PHP

Learn how to implement Endor Labs in repositories with PHP packages using composer.

PHP is a popular server-side scripting language primarily used for web development. Endor Labs supports the scanning and monitoring of PHP projects.

Using Endor Labs, application security engineers and developers can:

  • Scan their software for potential security issues and violations of organizational policy.
  • Prioritize vulnerabilities in the context of their applications.
  • Understand the relationships between software components in their applications.
  • One of the following prerequisites must be fulfilled:
    • The PHP project must contain a composer.json file. If the project includes the composer.lock file it is beneficial, but this is not a mandatory requirement.
    • If the composer.lock file is not present in the repository, it is necessary to have PHP and Composer installed before running a scan on your local system.
  • Make sure your repository includes one or more files with .php extension.
  • The following versions are supported for PHP and Composer:
    • PHP 5.3.2 and higher versions
    • Composer 2.2.0 and higher versions

You can choose to build your PHP projects before running a scan. This will ensure that composer.lock is created.

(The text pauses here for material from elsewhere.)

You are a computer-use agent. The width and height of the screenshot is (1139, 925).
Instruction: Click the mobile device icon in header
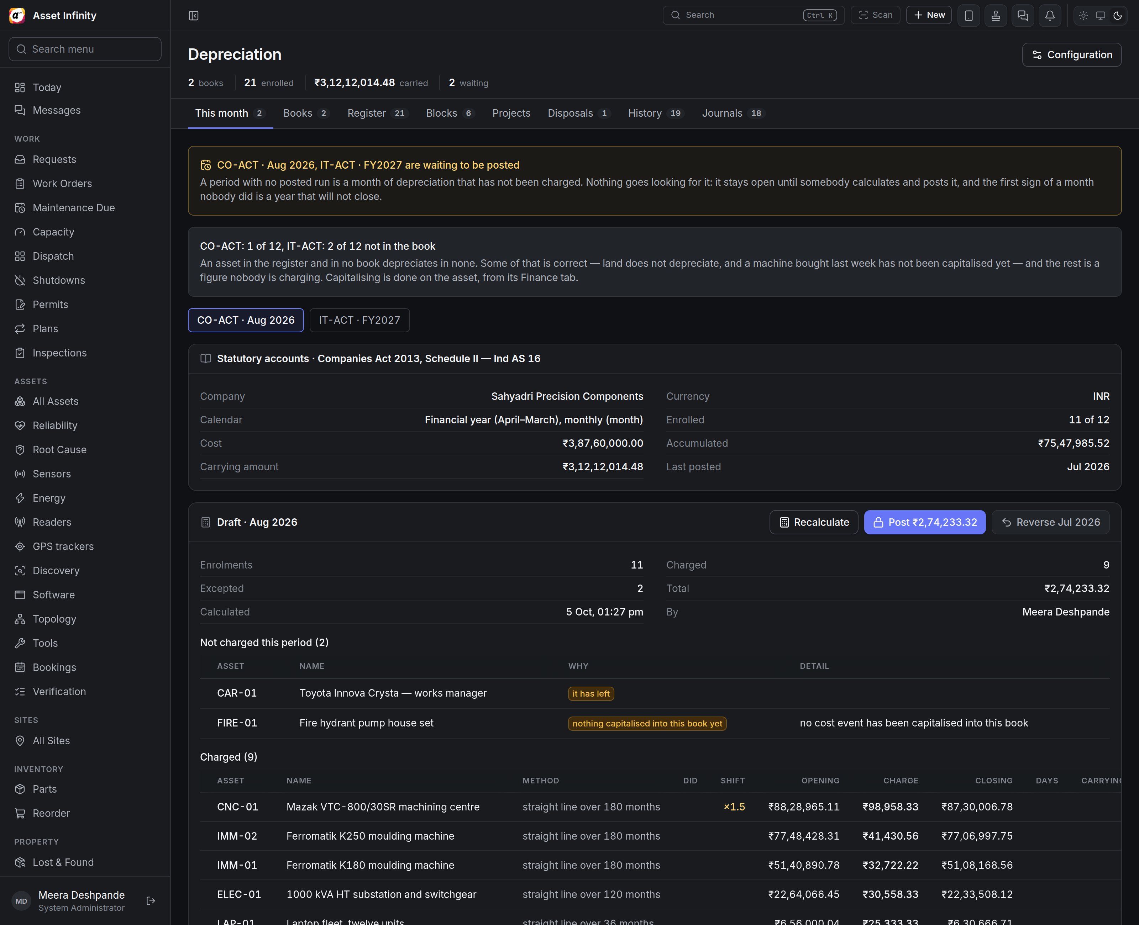click(968, 15)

Ensure your repository has composer.json and run the following command making sure it builds the project successfully.

composer install

If the project is not built, endorctl will build the project during the scan and generate composer.lock. If the repository includes a composer.lock, endorctl uses this file for dependency resolution and does not create it again.

Endor Labs supports fetching and scanning dependencies from private package registries. Endor Labs will fetch resources from authenticated endpoints and perform the scan, allowing you to view the resolved dependencies and findings. See package manager integrations for more information on configuring private registries.

Perform a scan to get visibility into your software composition and resolve dependencies.

endorctl scan

You can perform the scan from within the root directory of the Git project repository, and save the local results to a results.json file. The results and related analysis information are available on the Endor Labs user interface.

endorctl scan -o json | tee /path/to/results.json

You can sign into the Endor Labs user interface, click the Projects on the left sidebar, and find your project to review its results.

Endor Labs discovers all composer.json files in your PHP project and uses these files to resolve the dependencies of your packages. Composer is a PHP dependency management tool that enables you to specify the libraries your project relies on and manages the process of installing or updating them. The dependencies and findings are listed in the Endor Labs application individually for every composer.json file.

In Endor Labs’ dependency management, the resolution of dependencies is based on both composer.json and composer.lock files. The composer.lock file is generated by Composer and includes information such as resolved versions, package information, transitive dependencies, and other details. Using the composer.lock file ensures deterministic dependency installation by recording the exact versions of installed dependencies and their transitive dependencies. If the composer.lock file is not present in the repository, Endor Labs generates the composer.lock file, and uses it to analyze the operational and security risks associated with your package’s dependencies. Endor Labs fetches the dependency information and creates a comprehensive dependency graph.

Call graphs are not supported for PHP projects.

  • Unresolved dependency errors: The composer.json is not buildable. Try running composer install in the root project to debug this error.
  • Resolved dependency errors: A version of a dependency does not exist or it cannot be found. It may have been removed from the repository.